The output table shows that “average” method should be used because it gave the highest optimum value.

Step 2: Determine Optimal # of Clusters Next, find_k() is used to determine the optimal number of cluster.

par(bg = "#f5f5f5")

wh_clust <- hclust(wh_d, method = "average")
num_k <- find_k(wh_clust)
plot(num_k)

Figure above shows that k=3 would be optimal.

With reference to the statistical analysis results, we can prepare the code chunk as shown below.

heatmaply(normalize(wh_matrix[, -c(1, 2, 4, 5)]),
          dist_method = "euclidean",
          hclust_method = "average",
          k_row = 3,
          fontsize_col = 7,
          fontsize_row = 4
          )

4.4 Seriation

In heatmap, every cell gets a colour, the higher the number the brighter the colour.
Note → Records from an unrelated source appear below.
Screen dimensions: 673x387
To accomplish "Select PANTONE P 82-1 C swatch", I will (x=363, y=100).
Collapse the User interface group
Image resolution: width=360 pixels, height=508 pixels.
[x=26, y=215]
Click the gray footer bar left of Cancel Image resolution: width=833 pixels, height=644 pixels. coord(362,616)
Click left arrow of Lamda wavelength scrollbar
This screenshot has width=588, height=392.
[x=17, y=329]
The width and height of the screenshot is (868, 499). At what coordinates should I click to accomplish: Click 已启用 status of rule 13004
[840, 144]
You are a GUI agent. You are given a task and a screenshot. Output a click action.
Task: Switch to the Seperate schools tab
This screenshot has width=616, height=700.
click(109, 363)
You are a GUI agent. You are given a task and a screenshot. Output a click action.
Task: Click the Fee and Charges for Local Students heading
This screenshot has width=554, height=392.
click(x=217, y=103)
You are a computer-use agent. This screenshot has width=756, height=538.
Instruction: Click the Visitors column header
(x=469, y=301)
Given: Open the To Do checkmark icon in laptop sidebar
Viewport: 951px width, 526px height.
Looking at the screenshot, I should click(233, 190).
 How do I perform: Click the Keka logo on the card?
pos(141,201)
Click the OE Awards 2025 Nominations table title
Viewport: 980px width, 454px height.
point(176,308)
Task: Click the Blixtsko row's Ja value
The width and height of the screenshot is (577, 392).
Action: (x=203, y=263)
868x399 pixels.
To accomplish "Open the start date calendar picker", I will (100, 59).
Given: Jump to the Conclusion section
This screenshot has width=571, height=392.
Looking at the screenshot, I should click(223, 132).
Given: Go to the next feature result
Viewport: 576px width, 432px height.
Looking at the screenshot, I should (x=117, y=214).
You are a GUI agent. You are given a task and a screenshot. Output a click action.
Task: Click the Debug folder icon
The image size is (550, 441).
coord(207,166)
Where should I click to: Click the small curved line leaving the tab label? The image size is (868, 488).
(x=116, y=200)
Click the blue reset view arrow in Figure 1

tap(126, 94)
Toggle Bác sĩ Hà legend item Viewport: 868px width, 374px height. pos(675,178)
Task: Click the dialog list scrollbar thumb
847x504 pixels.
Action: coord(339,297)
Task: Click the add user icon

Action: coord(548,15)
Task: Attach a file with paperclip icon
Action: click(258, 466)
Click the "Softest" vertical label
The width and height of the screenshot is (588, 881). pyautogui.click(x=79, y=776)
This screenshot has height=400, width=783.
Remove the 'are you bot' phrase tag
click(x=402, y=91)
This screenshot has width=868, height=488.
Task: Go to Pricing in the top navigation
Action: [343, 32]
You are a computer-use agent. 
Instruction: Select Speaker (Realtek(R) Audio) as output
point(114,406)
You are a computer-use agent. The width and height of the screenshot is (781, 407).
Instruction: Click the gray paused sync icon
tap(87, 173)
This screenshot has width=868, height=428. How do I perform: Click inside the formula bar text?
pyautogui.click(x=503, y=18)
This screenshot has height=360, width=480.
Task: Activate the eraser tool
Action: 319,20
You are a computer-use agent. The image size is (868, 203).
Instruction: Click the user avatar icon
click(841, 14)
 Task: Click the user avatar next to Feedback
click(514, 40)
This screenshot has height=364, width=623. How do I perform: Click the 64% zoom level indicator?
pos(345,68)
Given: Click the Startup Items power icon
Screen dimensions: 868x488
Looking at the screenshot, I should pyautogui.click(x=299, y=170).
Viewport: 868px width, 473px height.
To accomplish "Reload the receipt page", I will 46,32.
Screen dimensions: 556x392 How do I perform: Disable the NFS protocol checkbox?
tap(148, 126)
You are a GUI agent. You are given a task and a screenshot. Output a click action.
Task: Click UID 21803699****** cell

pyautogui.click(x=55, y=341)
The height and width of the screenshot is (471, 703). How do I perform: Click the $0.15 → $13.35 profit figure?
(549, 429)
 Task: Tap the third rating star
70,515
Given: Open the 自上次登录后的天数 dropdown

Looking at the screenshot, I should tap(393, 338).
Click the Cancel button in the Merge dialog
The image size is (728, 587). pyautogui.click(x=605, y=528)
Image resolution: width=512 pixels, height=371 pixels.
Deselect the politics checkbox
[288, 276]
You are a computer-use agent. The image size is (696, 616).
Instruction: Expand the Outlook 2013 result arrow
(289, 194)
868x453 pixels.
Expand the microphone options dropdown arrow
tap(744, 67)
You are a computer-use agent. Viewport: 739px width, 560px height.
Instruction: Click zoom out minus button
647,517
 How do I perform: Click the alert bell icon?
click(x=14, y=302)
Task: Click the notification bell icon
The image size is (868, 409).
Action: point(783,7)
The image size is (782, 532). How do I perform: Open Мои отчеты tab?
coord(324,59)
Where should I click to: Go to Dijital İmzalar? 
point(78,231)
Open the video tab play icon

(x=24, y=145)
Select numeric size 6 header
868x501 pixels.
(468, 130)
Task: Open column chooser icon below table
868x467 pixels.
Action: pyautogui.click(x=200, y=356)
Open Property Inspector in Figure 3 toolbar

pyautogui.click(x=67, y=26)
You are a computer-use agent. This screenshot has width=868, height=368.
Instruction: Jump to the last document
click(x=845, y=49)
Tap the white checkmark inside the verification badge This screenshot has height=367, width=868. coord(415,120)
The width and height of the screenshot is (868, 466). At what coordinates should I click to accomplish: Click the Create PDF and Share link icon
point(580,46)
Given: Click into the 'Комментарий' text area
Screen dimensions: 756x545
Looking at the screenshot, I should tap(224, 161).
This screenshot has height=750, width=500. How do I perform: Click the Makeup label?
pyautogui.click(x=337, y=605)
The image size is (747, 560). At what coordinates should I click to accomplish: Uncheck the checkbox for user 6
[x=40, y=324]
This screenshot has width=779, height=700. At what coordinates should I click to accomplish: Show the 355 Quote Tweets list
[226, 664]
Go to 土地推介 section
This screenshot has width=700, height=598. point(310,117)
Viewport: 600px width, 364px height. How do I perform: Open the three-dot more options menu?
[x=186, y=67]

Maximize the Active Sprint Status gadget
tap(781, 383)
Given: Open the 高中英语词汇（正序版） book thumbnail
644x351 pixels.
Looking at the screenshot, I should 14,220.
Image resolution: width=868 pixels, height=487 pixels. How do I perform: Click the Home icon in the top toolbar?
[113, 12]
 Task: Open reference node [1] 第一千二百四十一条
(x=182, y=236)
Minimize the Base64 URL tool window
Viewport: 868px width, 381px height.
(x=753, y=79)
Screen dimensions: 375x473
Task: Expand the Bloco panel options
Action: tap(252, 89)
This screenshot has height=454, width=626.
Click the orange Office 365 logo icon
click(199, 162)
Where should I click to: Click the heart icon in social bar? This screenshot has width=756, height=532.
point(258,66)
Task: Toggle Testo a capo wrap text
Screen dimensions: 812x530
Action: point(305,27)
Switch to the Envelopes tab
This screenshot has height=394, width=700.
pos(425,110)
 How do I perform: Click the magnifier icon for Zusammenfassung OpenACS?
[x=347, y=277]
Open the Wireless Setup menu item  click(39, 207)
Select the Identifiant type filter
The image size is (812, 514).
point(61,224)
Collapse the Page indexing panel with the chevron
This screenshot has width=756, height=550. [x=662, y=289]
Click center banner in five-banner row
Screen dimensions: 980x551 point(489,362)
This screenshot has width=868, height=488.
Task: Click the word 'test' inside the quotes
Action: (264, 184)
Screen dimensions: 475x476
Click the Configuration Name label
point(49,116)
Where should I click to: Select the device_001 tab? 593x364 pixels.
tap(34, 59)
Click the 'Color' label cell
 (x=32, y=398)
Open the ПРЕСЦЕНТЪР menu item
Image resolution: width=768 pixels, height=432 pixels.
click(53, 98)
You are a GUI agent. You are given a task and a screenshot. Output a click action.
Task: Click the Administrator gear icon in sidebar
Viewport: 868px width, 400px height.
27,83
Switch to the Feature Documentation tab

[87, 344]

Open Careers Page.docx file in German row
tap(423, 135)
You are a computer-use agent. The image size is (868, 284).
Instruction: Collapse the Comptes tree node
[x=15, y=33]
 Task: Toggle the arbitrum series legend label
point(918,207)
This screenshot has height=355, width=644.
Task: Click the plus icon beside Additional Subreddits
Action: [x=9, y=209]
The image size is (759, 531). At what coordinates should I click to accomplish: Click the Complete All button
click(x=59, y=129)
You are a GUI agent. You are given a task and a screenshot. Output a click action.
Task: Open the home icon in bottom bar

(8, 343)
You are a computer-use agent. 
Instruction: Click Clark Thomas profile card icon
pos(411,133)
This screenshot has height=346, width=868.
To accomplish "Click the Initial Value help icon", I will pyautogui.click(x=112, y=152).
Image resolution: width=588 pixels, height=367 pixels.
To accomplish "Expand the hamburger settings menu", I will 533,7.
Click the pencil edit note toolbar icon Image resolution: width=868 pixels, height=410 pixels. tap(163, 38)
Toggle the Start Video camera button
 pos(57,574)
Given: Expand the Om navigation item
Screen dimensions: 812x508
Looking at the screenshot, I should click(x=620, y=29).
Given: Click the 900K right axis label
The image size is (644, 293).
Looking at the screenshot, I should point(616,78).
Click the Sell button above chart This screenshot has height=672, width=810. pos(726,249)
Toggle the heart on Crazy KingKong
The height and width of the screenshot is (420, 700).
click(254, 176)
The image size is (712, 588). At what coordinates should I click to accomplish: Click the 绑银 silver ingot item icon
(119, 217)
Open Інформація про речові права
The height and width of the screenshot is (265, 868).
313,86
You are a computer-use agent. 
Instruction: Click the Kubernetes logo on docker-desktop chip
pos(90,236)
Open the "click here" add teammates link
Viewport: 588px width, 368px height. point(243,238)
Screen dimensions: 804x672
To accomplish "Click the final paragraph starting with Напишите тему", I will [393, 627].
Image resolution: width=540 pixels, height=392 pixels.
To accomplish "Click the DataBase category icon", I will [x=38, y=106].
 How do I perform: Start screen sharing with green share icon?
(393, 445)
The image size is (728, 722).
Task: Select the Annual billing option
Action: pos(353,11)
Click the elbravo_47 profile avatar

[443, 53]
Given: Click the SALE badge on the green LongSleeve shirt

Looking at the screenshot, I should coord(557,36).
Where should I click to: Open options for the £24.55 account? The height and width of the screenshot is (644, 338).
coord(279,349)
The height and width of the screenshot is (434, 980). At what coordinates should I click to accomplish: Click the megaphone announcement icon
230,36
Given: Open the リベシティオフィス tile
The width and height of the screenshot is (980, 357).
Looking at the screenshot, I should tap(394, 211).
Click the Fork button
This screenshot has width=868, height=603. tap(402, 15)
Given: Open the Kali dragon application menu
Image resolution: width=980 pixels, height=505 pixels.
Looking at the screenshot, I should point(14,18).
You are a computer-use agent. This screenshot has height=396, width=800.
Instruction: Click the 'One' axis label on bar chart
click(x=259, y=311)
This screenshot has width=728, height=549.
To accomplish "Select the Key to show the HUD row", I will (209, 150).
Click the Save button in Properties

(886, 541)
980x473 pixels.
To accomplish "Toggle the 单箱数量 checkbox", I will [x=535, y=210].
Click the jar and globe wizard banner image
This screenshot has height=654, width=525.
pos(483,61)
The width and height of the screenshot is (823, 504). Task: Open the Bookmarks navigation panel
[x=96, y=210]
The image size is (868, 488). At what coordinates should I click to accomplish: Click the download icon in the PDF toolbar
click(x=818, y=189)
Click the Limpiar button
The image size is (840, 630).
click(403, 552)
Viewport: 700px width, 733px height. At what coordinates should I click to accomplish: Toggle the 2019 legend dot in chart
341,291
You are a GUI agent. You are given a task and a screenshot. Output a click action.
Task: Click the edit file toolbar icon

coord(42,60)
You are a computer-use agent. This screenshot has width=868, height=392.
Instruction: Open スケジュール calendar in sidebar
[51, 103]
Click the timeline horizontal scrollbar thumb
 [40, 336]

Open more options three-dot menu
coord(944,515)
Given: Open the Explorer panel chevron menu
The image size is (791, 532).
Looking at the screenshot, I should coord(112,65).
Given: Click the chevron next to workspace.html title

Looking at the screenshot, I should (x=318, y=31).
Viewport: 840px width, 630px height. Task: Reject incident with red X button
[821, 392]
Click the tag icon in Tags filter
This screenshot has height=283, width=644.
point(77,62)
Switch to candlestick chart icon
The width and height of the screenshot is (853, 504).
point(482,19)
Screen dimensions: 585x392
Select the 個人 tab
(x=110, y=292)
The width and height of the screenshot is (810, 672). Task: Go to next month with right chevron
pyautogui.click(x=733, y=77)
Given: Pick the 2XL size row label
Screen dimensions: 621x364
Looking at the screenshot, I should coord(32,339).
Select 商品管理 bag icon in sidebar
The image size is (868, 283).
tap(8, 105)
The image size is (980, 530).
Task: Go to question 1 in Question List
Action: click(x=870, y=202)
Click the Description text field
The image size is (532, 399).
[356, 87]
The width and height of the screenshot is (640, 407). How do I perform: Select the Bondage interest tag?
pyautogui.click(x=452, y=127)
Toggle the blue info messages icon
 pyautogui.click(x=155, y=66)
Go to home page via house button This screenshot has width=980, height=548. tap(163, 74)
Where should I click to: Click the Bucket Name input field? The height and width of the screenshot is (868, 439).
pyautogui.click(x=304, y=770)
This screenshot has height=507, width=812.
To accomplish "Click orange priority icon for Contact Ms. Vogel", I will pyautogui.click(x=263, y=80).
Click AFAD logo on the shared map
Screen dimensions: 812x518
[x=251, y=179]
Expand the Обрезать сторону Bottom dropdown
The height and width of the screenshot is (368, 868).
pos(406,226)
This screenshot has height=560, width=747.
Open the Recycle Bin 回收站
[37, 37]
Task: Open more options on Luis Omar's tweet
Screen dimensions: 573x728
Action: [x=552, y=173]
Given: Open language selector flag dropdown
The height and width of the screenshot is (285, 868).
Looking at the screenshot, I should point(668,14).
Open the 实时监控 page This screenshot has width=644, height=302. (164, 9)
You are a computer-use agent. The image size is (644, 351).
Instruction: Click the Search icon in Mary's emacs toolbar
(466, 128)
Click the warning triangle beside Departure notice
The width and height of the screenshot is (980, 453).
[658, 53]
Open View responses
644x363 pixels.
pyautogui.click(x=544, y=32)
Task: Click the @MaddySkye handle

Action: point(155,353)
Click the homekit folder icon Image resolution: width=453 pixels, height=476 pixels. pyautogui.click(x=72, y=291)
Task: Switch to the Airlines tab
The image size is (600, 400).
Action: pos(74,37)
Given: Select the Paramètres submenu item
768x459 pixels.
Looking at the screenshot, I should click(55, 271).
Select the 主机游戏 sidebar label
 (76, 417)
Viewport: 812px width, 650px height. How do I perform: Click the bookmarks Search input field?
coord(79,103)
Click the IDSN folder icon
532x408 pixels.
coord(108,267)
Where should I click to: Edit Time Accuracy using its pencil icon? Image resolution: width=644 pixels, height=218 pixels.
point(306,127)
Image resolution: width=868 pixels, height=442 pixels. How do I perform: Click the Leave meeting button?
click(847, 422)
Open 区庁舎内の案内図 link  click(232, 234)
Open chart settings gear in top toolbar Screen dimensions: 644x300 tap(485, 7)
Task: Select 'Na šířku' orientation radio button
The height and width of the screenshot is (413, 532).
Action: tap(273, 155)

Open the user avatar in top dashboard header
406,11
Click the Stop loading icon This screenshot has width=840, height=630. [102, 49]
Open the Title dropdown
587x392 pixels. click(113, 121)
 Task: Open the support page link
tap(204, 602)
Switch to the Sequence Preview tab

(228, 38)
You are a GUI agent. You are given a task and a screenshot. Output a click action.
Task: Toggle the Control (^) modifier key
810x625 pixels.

Unfortunately, this is often a fairly unrewarding exercise, yielding graphics that look like plaid or tartan fabric. Part of the problem is that the rows and columns of a dataset often have no natural ordering, such as time, and are instead shown in alphabetical order, or else the dataset is sorted by one of the rows or columns, rather than in an order which makes patterns pop out visually.

The default options is OLO (Optimal leaf ordering) which optimizes the above criterion (in O(n^4)). Another option is GW (Gruvaeus and Wainer) which aims for the same goal but uses a potentially faster heuristic. The option mean gives the output we would get by default from heatmap functions in other packages such as gplots::heatmap.2. The option none gives us the dendrograms without any rotation that is based on the data matrix.

A less technical write-up on agglomerative clustering/seriation found here.

heatmaply(normalize(wh_matrix[, -c(1, 2, 4, 5)]),
          seriate = "OLO",
          fontsize_col = 7,
          fontsize_row = 4)

heatmaply(normalize(wh_matrix[, -c(1, 2, 4, 5)]),
          seriate = "GW",
          fontsize_col = 7,
          fontsize_row = 4)

The option “mean” gives the output we would get by default from heatmap functions in other packages such as gplots::heatmap.2.

heatmaply(normalize(wh_matrix[, -c(1, 2, 4, 5)]),
          seriate = "mean",
          fontsize_col = 7,
          fontsize_row = 4
          )

heatmaply(normalize(wh_matrix[, -c(1, 2, 4, 5)]),
          seriate = "none",
          fontsize_col = 7,
          fontsize_row = 4
          )

This serves as a compelling example of why it is essential to consider the capabilities and limitations of the human visual system when creating data visualizations. Simply converting numbers into graphics isn’t sufficient. Both the shuffled and organized heatmaps depicted the same data, but it’s crucial to organize the visual elements in a way that allows the human eye to perceive patterns effectively. Heatmaps, in particular, demonstrate that we can discern patterns more easily when they are presented in a spatially continuous manner. Our ability to interpret data is significantly influenced by the arrangement and proximity of the information displayed.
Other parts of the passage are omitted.